Hi there,

I have been looking at the existing benchmarks, to see how to extend them to cover more functions as well as alternative implementations. The existing benchmarks have a few shortcomings that I would like to address:

* a single benchmark executable will measure a range of operations, and write output to stdout. It's impossible to benchmark individual operations

* operations are measured with a single set of inputs. It would be very helpful to be able to run operations on a range of inputs, to see how they perform over a variety of problem sizes.

* the generated output should be easily machine-readable, so it can be post-processed into benchmark reports (including performance charts).

(The above will be particularly useful as we are preparing PRs to include support for OpenCL backends (work that has been done by Fady Essam as a GSoC project).

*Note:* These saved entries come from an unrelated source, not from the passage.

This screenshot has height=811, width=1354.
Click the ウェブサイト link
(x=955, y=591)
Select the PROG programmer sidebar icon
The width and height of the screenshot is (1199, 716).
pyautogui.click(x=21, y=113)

I have attempted to prototype a few new benchmarks (matrix-matrix products, as well as matrix-vector products, for a variety of value-types), together with a simple script to produce graphs. For example, the attached plot was produced running:

```

.../mm_prod -t float > mm_prod_float.txt

.../mm_prod -t double > mm_prod_double.txt

.../mm_prod -t fcomplex > mm_prod_fcomplex.txt

.../mm_prod -t dcomplex > mm_prod_dcomplex.txt

plot.py mm_prod_*.txt

```

I'd appreciate any feedback, both on the general concepts, as well as the code, which is here: https://github.com/boostorg/ublas/pull/57

Thanks,

-- 

      ...ich hab' noch einen Koffer in Berlin...